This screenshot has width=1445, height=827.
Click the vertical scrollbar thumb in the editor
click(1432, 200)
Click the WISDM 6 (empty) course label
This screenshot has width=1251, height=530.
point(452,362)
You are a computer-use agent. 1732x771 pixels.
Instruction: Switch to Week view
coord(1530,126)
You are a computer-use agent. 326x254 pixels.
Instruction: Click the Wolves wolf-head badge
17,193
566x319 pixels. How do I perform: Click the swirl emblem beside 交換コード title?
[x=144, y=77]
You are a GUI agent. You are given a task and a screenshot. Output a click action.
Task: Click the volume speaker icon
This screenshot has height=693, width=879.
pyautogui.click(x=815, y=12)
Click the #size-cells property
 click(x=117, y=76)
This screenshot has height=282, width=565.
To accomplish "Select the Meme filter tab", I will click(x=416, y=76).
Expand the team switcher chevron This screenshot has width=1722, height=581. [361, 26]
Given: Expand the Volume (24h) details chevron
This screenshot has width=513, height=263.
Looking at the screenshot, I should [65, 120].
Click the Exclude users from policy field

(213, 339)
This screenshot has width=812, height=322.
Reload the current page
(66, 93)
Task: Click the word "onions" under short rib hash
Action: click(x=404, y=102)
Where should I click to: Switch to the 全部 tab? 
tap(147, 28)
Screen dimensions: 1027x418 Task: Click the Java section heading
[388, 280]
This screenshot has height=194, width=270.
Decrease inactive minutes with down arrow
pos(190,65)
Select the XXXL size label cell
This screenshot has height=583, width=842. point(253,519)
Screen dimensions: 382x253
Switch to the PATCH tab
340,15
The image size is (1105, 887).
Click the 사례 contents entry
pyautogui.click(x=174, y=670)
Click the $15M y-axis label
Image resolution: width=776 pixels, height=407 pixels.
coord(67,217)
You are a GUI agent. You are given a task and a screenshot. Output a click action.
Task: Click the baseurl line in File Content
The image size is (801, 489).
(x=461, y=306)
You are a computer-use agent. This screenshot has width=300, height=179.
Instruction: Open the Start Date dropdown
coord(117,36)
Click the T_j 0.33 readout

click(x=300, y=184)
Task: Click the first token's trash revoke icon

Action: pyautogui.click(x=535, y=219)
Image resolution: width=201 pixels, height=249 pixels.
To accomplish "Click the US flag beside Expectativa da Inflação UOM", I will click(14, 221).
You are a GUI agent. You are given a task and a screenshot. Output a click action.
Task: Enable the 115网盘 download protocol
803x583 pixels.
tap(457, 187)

▸ PROBLEM STATEMENT: Rewrite every line of the items above as a numbered list, and leave out the blank lines.

▸ TASK ANSWER:
1. This screenshot has width=1445, height=827.
2. Click the vertical scrollbar thumb in the editor
3. click(1432, 200)
4. Click the WISDM 6 (empty) course label
5. This screenshot has width=1251, height=530.
6. point(452,362)
7. You are a computer-use agent. 1732x771 pixels.
8. Instruction: Switch to Week view
9. coord(1530,126)
10. You are a computer-use agent. 326x254 pixels.
11. Instruction: Click the Wolves wolf-head badge
12. 17,193
13. 566x319 pixels. How do I perform: Click the swirl emblem beside 交換コード title?
14. [x=144, y=77]
15. You are a GUI agent. You are given a task and a screenshot. Output a click action.
16. Task: Click the volume speaker icon
17. This screenshot has height=693, width=879.
18. pyautogui.click(x=815, y=12)
19. Click the #size-cells property
20.  click(x=117, y=76)
21. This screenshot has height=282, width=565.
22. To accomplish "Select the Meme filter tab", I will click(x=416, y=76).
23. Expand the team switcher chevron This screenshot has width=1722, height=581. [361, 26]
24. Given: Expand the Volume (24h) details chevron
25. This screenshot has width=513, height=263.
26. Looking at the screenshot, I should [65, 120].
27. Click the Exclude users from policy field
28. (213, 339)
29. This screenshot has width=812, height=322.
30. Reload the current page
31. (66, 93)
32. Task: Click the word "onions" under short rib hash
33. Action: click(x=404, y=102)
34. Where should I click to: Switch to the 全部 tab? 
35. tap(147, 28)
36. Screen dimensions: 1027x418 Task: Click the Java section heading
37. [388, 280]
38. This screenshot has height=194, width=270.
39. Decrease inactive minutes with down arrow
40. pos(190,65)
41. Select the XXXL size label cell
42. This screenshot has height=583, width=842. point(253,519)
43. Screen dimensions: 382x253
44. Switch to the PATCH tab
45. 340,15
46. The image size is (1105, 887).
47. Click the 사례 contents entry
48. pyautogui.click(x=174, y=670)
49. Click the $15M y-axis label
50. Image resolution: width=776 pixels, height=407 pixels.
51. coord(67,217)
52. You are a GUI agent. You are given a task and a screenshot. Output a click action.
53. Task: Click the baseurl line in File Content
54. The image size is (801, 489).
55. (x=461, y=306)
56. You are a computer-use agent. This screenshot has width=300, height=179.
57. Instruction: Open the Start Date dropdown
58. coord(117,36)
59. Click the T_j 0.33 readout
60. click(x=300, y=184)
61. Task: Click the first token's trash revoke icon
62. Action: pyautogui.click(x=535, y=219)
63. Image resolution: width=201 pixels, height=249 pixels.
64. To accomplish "Click the US flag beside Expectativa da Inflação UOM", I will click(14, 221).
65. You are a GUI agent. You are given a task and a screenshot. Output a click action.
66. Task: Enable the 115网盘 download protocol
67. 803x583 pixels.
68. tap(457, 187)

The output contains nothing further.